Big changes coming for Downtown Brooklyn’s dangerous Tillary Street
The city’s Department of Transportation is giving Tillary Street in Downtown Brooklyn a makeover.
Tillary Street is the main entrance to Brooklyn from the Brooklyn and Manhattan bridges, but its Downtown Brooklyn intersections are among the most dangerous in the city.
Construction has begun that will improve safety on the hazardous stretch by adding traffic-calming measures, improving bike lanes, widening pedestrian walkways and building wider medians and curb extensions. The plan will also beautify the currently drab streetscape with trees, plantings and benches.
The intersection of Tillary and Adams streets — popular with bikers and pedestrians going to and from the Brooklyn Bridge — averaged 39 crashes a year during a DOT study covering 2008-2010. During these three years, 144 people were injured — almost nine times the state average.
Another dangerous intersection is Tillary Street and Flatbush Avenue, averaging 37 crashes a year.

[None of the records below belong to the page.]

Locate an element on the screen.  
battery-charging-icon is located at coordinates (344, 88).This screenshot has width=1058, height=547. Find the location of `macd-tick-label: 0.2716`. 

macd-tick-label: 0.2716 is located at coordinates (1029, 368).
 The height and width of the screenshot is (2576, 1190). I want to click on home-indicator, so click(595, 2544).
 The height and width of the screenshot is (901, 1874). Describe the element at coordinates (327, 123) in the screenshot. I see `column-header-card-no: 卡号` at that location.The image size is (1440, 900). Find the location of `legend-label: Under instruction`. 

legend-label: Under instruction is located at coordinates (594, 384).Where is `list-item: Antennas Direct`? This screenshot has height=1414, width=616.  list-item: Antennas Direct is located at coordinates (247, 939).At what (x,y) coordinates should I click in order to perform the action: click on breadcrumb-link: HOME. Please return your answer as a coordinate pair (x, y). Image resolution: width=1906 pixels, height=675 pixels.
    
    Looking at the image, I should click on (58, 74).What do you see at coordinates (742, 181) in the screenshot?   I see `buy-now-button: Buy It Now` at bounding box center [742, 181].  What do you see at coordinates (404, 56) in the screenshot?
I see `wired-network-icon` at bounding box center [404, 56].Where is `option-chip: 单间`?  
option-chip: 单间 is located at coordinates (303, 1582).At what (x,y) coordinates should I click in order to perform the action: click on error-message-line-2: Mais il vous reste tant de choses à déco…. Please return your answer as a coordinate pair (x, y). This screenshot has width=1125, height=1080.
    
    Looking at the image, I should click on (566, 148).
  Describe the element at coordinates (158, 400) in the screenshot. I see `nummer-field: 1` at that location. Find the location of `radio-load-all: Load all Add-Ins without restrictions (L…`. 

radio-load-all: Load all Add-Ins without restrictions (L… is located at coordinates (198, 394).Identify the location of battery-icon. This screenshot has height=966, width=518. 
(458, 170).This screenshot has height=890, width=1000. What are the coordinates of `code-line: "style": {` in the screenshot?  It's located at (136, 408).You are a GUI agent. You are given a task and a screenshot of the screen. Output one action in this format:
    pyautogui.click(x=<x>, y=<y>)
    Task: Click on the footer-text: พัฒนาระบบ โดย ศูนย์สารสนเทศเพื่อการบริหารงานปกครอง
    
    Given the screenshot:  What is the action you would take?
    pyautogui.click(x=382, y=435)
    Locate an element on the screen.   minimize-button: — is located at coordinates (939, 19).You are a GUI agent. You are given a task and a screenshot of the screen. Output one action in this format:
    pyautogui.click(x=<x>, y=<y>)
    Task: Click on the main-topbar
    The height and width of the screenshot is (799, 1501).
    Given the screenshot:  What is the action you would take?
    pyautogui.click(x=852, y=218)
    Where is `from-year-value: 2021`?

During the three years of the study, 112 people were injured.
Pedestrians were killed at the intersection during years not included in the study, too. Among these was teacher Ron Mortensen, fatally hit by a car at the intersection of Tillary and Adams in 2007.
Mortensen tripped over his own shoes trying to run out of the way of a car, according to the McBrooklyn blog.
The project has been in the works since 2004, when Community Board 2 requested that the DOT take action on this section of Tillary. In the 2004 Downtown Brooklyn Traffic Calming Project report, CB2 wrote: “… the extremely congested and often dangerous Tillary Street/Adams Street intersection should be given a priority in terms of study and solutions offered.”
According to a DOT grant application, the improvements will reduce crashes by 20 to 30 percent in the area.
The project area includes the Federal Courthouse for the Eastern District of New York, New York City College of Technology, and the NYU Tandon campus. Several years ago the cost was estimated at $40 million.